> PROMPT:
With the string "sidebar" as the filter, copy each matching line from the records.

> THE DATA:
*** Begin section ***
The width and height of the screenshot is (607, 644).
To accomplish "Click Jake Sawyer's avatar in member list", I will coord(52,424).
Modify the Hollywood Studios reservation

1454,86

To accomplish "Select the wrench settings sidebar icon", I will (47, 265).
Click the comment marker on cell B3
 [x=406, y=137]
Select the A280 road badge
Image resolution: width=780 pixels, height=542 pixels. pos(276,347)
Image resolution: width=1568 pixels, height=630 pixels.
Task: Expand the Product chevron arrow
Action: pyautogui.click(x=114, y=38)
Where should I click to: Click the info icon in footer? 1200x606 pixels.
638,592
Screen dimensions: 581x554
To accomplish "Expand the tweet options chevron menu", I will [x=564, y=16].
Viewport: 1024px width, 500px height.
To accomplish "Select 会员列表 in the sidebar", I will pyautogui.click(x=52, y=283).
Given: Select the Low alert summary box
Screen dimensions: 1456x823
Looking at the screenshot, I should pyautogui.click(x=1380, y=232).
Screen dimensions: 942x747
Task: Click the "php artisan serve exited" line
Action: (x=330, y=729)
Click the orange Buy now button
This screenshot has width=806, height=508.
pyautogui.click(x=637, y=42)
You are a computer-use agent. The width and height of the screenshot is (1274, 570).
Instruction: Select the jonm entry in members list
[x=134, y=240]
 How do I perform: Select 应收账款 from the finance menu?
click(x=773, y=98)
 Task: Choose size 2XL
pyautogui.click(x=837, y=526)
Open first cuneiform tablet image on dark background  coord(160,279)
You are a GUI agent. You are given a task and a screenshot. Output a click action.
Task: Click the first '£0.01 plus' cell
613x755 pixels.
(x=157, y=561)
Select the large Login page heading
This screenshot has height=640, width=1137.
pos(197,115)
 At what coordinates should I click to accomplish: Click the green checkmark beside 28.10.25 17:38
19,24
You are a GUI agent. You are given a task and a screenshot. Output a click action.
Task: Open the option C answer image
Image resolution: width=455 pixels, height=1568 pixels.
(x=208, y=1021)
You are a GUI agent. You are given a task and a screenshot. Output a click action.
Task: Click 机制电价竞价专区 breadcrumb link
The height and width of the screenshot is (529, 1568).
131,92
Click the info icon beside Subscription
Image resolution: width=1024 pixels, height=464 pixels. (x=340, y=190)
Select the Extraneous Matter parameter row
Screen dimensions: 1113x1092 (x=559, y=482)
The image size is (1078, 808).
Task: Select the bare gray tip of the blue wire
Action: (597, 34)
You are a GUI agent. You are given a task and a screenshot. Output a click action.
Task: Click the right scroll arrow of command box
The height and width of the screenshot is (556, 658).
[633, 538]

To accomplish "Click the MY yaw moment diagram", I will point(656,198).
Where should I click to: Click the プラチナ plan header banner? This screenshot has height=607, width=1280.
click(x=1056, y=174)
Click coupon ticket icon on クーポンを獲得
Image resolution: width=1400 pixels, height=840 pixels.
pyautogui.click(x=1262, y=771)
*** End section ***
> TASK OUTPUT:
To accomplish "Select the wrench settings sidebar icon", I will (47, 265).
To accomplish "Select 会员列表 in the sidebar", I will pyautogui.click(x=52, y=283).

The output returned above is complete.